• Source data
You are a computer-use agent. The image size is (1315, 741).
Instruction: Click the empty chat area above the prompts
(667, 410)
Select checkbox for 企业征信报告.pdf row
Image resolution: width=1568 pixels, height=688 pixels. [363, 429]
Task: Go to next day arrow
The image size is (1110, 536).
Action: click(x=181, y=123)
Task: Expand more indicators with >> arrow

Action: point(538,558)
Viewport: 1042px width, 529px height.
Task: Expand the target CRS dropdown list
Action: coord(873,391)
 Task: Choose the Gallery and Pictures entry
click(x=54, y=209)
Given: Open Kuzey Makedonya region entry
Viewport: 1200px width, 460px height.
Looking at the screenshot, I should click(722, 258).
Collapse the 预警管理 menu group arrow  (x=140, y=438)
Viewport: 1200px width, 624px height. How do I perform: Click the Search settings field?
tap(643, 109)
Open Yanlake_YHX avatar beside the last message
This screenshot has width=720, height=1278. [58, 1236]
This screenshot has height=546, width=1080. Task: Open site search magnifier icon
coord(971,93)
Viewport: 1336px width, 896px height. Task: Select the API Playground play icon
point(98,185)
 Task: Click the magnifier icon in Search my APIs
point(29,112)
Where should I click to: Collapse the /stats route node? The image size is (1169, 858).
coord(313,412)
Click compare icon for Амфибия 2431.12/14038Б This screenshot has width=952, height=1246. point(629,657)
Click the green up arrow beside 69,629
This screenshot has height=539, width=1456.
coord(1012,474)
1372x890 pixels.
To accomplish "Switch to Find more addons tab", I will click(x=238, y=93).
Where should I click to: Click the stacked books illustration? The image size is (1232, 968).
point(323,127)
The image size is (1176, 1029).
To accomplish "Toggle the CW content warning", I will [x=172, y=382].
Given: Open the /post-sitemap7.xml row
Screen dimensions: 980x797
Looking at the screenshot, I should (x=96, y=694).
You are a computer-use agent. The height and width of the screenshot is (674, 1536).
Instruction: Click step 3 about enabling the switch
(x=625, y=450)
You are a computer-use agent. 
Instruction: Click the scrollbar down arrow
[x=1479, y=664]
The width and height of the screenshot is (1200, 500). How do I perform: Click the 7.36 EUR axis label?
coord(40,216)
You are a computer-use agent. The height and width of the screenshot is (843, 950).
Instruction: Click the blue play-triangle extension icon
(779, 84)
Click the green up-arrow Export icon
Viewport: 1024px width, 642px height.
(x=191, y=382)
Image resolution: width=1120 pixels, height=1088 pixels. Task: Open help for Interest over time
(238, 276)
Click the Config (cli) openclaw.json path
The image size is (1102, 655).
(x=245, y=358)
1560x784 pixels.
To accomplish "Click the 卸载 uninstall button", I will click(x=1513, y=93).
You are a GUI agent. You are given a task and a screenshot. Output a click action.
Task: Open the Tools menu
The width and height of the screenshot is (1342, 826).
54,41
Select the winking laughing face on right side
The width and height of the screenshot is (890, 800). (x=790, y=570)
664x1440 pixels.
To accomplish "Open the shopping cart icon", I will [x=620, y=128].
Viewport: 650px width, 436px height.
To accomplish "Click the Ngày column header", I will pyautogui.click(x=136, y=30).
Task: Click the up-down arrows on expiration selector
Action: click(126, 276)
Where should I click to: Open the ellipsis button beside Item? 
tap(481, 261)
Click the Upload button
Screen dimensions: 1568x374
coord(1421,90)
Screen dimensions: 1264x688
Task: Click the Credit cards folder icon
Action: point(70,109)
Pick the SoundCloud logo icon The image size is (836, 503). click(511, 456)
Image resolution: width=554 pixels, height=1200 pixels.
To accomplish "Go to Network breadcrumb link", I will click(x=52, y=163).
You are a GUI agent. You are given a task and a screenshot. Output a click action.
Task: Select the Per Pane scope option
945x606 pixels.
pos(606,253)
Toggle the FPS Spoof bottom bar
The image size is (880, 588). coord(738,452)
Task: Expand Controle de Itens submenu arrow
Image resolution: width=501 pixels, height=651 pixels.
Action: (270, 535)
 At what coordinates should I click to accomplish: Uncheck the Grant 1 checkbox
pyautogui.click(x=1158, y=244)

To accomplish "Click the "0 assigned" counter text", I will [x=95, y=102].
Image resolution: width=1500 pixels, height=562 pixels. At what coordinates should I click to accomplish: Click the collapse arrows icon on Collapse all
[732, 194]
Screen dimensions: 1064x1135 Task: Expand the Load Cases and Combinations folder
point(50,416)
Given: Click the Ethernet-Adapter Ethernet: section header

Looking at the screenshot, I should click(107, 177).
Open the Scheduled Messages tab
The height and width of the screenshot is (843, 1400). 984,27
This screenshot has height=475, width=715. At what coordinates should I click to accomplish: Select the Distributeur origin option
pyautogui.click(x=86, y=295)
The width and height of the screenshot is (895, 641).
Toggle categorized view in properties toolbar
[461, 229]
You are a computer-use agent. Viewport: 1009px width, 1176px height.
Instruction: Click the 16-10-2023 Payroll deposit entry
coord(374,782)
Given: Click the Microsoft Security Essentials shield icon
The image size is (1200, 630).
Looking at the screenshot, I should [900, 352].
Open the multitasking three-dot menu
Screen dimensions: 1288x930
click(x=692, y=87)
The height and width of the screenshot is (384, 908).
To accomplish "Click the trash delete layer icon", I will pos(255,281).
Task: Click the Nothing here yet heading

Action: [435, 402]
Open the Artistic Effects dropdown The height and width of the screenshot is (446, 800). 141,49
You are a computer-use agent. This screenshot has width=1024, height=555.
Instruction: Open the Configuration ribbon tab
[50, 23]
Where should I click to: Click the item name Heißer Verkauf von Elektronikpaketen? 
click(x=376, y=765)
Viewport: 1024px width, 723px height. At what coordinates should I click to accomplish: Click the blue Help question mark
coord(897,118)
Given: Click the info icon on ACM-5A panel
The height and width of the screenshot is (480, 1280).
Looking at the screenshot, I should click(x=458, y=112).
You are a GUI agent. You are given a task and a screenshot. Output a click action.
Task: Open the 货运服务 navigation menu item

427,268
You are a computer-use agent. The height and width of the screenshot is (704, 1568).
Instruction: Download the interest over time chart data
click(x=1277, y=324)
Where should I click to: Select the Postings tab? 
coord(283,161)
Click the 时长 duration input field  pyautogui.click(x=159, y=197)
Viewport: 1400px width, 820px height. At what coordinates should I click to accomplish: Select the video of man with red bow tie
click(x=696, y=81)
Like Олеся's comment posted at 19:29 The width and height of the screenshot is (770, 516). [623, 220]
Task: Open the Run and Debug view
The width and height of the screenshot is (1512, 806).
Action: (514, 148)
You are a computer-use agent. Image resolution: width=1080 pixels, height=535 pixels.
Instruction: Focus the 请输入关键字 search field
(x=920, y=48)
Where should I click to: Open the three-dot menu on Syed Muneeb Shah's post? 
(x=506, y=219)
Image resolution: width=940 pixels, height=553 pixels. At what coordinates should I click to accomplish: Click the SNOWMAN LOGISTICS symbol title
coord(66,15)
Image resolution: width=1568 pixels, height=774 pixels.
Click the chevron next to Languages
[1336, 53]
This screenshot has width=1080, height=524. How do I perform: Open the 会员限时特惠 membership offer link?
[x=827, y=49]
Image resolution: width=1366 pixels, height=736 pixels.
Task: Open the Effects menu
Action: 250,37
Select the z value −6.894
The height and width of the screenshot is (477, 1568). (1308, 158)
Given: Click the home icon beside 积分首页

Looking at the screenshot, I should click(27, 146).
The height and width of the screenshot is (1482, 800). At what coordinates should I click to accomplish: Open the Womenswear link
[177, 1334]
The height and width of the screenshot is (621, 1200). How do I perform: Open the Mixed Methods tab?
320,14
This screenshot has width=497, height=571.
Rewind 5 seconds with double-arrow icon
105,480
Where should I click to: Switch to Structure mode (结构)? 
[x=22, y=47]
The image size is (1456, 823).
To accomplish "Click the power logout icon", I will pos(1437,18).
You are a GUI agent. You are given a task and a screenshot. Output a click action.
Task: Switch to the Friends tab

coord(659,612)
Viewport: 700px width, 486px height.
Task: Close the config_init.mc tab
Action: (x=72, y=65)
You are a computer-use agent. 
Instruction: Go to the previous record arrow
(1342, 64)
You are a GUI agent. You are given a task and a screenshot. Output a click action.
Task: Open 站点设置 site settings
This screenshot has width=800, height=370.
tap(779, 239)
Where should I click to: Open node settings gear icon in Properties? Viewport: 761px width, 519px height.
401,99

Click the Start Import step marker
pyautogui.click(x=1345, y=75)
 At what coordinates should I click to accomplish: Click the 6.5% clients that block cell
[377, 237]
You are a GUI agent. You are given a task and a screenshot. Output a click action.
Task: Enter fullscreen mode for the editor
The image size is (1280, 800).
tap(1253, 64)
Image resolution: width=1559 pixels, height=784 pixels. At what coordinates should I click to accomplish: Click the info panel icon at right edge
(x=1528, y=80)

• The problem
How many lines of these entries contain the string "computer"? Reply with the number alone.

• Output for this exercise
9